**Set task**
Reproduce every one of the entries below word for word, keeping all lines in their original order.

**Lines of data**
* Begin *

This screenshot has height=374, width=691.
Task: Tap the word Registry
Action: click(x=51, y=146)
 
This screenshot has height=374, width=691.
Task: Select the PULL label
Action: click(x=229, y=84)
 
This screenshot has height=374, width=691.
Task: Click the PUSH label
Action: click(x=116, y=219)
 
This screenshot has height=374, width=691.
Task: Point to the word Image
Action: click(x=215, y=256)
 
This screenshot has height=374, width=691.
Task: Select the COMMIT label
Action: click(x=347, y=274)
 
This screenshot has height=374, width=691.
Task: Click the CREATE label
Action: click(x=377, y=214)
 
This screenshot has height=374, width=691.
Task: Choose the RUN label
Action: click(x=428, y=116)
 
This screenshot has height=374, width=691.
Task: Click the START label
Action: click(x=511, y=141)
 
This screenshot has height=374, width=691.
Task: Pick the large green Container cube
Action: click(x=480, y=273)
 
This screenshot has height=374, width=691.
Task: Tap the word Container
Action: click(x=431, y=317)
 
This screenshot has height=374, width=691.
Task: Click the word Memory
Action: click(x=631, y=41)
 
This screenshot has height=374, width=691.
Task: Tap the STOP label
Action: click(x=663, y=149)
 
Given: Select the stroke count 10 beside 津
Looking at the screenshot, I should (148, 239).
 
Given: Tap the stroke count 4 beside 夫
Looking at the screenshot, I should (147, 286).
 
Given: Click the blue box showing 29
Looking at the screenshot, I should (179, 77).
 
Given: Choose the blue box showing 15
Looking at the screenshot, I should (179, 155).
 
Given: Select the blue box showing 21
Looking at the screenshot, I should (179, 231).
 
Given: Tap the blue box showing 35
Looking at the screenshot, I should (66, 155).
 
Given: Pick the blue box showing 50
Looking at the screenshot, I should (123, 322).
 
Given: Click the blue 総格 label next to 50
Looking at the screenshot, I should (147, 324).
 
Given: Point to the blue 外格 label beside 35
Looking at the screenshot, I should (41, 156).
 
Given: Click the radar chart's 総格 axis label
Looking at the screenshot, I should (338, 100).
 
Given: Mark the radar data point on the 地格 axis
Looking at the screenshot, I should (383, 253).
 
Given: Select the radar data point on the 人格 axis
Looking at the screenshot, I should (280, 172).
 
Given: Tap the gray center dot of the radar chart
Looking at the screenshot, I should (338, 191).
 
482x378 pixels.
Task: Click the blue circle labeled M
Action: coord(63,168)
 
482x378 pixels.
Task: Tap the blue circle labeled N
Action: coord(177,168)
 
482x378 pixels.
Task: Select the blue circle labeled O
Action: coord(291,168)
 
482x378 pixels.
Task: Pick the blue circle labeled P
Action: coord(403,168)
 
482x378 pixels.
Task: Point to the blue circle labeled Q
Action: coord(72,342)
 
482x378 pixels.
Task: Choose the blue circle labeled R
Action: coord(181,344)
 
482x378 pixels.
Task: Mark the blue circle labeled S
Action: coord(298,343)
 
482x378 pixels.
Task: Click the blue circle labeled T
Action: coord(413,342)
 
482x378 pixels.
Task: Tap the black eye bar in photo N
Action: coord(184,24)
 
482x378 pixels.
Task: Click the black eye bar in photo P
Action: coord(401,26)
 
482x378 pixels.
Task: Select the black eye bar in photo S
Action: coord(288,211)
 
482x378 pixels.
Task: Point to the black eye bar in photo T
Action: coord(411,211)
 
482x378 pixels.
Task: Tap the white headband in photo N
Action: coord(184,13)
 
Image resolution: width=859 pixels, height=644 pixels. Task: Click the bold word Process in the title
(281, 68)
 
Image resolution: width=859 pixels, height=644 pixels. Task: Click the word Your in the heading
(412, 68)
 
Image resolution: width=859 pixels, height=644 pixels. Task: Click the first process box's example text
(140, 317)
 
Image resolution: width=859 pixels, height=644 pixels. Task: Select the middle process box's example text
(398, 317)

* End *

**The solution**
This screenshot has height=374, width=691.
Task: Tap the word Registry
Action: click(x=51, y=146)
 
This screenshot has height=374, width=691.
Task: Select the PULL label
Action: click(x=229, y=84)
 
This screenshot has height=374, width=691.
Task: Click the PUSH label
Action: click(x=116, y=219)
 
This screenshot has height=374, width=691.
Task: Point to the word Image
Action: click(x=215, y=256)
 
This screenshot has height=374, width=691.
Task: Select the COMMIT label
Action: click(x=347, y=274)
 
This screenshot has height=374, width=691.
Task: Click the CREATE label
Action: click(x=377, y=214)
 
This screenshot has height=374, width=691.
Task: Choose the RUN label
Action: click(x=428, y=116)
 
This screenshot has height=374, width=691.
Task: Click the START label
Action: click(x=511, y=141)
 
This screenshot has height=374, width=691.
Task: Pick the large green Container cube
Action: click(x=480, y=273)
 
This screenshot has height=374, width=691.
Task: Tap the word Container
Action: click(x=431, y=317)
 
This screenshot has height=374, width=691.
Task: Click the word Memory
Action: click(x=631, y=41)
 
This screenshot has height=374, width=691.
Task: Tap the STOP label
Action: click(x=663, y=149)
 
Given: Select the stroke count 10 beside 津
Looking at the screenshot, I should (148, 239).
 
Given: Tap the stroke count 4 beside 夫
Looking at the screenshot, I should (147, 286).
 
Given: Click the blue box showing 29
Looking at the screenshot, I should (179, 77).
 
Given: Choose the blue box showing 15
Looking at the screenshot, I should (179, 155).
 
Given: Select the blue box showing 21
Looking at the screenshot, I should (179, 231).
 
Given: Tap the blue box showing 35
Looking at the screenshot, I should (66, 155).
 
Given: Pick the blue box showing 50
Looking at the screenshot, I should (123, 322).
 
Given: Click the blue 総格 label next to 50
Looking at the screenshot, I should (147, 324).
 
Given: Point to the blue 外格 label beside 35
Looking at the screenshot, I should (41, 156).
 
Given: Click the radar chart's 総格 axis label
Looking at the screenshot, I should (338, 100).
 
Given: Mark the radar data point on the 地格 axis
Looking at the screenshot, I should (383, 253).
 
Given: Select the radar data point on the 人格 axis
Looking at the screenshot, I should (280, 172).
 
Given: Tap the gray center dot of the radar chart
Looking at the screenshot, I should (338, 191).
 
482x378 pixels.
Task: Click the blue circle labeled M
Action: coord(63,168)
 
482x378 pixels.
Task: Tap the blue circle labeled N
Action: coord(177,168)
 
482x378 pixels.
Task: Select the blue circle labeled O
Action: coord(291,168)
 
482x378 pixels.
Task: Pick the blue circle labeled P
Action: coord(403,168)
 
482x378 pixels.
Task: Point to the blue circle labeled Q
Action: coord(72,342)
 
482x378 pixels.
Task: Choose the blue circle labeled R
Action: coord(181,344)
 
482x378 pixels.
Task: Mark the blue circle labeled S
Action: coord(298,343)
 
482x378 pixels.
Task: Click the blue circle labeled T
Action: coord(413,342)
 
482x378 pixels.
Task: Tap the black eye bar in photo N
Action: coord(184,24)
 
482x378 pixels.
Task: Click the black eye bar in photo P
Action: coord(401,26)
 
482x378 pixels.
Task: Select the black eye bar in photo S
Action: coord(288,211)
 
482x378 pixels.
Task: Point to the black eye bar in photo T
Action: coord(411,211)
 
482x378 pixels.
Task: Tap the white headband in photo N
Action: coord(184,13)
 
Image resolution: width=859 pixels, height=644 pixels. Task: Click the bold word Process in the title
(281, 68)
 
Image resolution: width=859 pixels, height=644 pixels. Task: Click the word Your in the heading
(412, 68)
 
Image resolution: width=859 pixels, height=644 pixels. Task: Click the first process box's example text
(140, 317)
 
Image resolution: width=859 pixels, height=644 pixels. Task: Select the middle process box's example text
(398, 317)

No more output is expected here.